When the British took over Bengal in 1757 it was known to be a rich province. In the words of the its conqueror, Robert Clive:
… The country of Bengal is called, by way of distinction, the paradise of the earth. It not only abounds with the necessaries of life to such a degree, as to furnish a great part of India with its superfluity, but it abounds in very curious and valuable manufactures, sufficient not only for its own use, but for the use of the whole globe. The silver of the west and the gold of the east have for many years been pouring into that country, and goods only have been sent out in return. This has added to the luxury and extravagance of Bengal.
(Horn, D.B. and Ransome, M., (editors), English Historical Documents, 1714-1783 (London: Eyre and Spottiswoode, 1957), pp. 809-811).

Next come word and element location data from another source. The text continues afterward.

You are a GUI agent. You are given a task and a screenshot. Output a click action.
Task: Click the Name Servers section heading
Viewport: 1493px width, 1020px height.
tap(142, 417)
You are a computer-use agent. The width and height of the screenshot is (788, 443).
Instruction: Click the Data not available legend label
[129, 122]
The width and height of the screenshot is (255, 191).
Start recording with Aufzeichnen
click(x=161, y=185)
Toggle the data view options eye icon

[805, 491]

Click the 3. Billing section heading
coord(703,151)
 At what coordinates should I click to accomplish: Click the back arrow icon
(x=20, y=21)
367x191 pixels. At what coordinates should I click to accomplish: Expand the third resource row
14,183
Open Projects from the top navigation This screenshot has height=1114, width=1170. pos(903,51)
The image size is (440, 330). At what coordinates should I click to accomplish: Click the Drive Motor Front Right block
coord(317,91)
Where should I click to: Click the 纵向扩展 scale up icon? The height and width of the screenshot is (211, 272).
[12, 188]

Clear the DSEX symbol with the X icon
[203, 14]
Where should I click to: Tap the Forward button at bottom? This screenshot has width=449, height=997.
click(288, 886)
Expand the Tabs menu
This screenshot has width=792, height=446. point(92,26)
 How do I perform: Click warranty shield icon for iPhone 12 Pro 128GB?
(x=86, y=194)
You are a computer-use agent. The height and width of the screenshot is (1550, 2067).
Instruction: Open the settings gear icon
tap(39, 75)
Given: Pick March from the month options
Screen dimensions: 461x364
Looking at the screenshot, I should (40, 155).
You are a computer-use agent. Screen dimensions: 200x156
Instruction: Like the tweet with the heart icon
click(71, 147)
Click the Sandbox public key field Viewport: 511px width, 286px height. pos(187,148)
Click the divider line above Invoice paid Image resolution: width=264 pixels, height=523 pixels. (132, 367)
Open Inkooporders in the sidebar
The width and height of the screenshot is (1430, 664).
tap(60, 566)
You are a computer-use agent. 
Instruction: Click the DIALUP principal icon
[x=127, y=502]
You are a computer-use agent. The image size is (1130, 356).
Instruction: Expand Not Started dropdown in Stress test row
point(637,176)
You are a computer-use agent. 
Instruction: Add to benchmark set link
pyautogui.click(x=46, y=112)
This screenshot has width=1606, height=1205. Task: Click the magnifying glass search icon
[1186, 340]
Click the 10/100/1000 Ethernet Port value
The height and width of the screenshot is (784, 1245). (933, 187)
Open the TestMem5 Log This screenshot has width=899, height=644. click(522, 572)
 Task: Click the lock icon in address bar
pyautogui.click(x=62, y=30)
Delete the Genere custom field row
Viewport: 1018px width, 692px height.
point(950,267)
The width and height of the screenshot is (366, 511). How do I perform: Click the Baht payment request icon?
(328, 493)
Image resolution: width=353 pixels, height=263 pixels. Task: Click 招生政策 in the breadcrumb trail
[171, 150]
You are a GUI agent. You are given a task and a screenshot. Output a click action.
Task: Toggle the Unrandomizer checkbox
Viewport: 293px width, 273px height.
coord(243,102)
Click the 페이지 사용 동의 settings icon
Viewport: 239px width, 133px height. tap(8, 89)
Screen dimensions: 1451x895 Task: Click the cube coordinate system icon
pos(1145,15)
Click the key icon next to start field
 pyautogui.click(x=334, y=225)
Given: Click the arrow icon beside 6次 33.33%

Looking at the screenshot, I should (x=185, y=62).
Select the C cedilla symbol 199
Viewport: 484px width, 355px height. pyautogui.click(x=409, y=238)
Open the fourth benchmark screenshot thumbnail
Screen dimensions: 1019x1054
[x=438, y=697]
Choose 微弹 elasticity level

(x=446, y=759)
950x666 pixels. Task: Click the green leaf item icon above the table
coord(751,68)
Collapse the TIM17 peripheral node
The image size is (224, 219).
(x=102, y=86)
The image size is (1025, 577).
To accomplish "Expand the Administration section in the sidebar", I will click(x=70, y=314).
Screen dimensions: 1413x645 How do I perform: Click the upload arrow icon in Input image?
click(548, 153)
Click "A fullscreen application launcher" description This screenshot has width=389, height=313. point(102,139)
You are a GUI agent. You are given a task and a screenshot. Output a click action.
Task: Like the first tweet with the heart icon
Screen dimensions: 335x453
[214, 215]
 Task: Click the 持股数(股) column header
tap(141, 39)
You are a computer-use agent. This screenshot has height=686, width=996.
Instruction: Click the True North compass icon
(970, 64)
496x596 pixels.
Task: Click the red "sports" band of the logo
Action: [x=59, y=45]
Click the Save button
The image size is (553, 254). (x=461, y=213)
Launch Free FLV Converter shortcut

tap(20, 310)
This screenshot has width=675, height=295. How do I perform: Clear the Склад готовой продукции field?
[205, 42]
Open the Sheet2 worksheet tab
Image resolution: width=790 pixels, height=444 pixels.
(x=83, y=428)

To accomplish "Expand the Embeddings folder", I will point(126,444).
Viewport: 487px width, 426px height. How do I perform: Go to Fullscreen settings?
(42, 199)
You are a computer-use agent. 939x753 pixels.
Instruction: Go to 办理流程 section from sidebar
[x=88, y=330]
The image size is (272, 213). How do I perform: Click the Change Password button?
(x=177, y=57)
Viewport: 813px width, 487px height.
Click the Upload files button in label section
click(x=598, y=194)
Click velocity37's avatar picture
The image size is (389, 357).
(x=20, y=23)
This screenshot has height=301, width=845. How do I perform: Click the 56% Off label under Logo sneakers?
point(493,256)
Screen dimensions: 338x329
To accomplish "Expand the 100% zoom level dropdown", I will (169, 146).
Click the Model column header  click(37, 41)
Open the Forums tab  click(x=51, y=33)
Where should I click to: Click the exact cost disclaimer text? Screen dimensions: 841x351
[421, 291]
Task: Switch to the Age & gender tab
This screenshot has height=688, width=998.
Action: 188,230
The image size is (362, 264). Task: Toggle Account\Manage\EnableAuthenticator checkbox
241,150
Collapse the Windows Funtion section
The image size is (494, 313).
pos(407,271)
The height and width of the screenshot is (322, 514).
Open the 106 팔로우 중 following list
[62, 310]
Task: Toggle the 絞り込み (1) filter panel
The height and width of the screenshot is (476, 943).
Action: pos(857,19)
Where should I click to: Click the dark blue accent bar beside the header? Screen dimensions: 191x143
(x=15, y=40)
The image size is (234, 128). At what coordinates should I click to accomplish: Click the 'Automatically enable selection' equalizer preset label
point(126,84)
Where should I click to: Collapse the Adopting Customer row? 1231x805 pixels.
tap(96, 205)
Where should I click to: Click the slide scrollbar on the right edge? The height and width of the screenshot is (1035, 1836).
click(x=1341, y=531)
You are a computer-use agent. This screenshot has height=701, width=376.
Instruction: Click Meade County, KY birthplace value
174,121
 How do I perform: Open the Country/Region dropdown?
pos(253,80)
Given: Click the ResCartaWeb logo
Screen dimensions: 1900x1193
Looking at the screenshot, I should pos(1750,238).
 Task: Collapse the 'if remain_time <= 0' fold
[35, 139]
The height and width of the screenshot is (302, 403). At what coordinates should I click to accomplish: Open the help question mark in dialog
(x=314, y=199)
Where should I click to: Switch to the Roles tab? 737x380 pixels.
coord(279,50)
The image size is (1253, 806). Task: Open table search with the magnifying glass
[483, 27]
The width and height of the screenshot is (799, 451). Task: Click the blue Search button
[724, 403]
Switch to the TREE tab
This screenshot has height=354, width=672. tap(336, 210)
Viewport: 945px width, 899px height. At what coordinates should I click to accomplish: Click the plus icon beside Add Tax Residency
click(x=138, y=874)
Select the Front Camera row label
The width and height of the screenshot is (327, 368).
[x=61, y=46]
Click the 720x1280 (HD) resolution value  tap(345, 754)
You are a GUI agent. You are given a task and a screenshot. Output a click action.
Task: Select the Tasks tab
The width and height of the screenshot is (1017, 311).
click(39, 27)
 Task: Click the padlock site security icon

However, when the British left India in 1947, Bengal was one of the poorest places in the world. How does one explain that change in fortune?
Post 1947 has been a new era for both Britain and the Indian subcontinent. Three independent countries are now marching forward with differing degrees of success and Britain is becoming an ever more diverse and multicultural place with large-scale migration of people from around the world, including the Indian subcontinent.
The first people of India conquered by Britain, the Bengalis, live in their largest UK concentration in East London, which was the heart of the East India Company from where it planned and carried out most of its activities relating to the rule of India. Bengalis in the UK, most of which are from Sylhet region of modern day Bangladesh, are also making their own unique contributions to the ever increasing multicultural, diverse, creative, dynamic, prosperous and enjoyable UK. In this context, how should we remember the Battle of Plassey Day on 23rd June every year?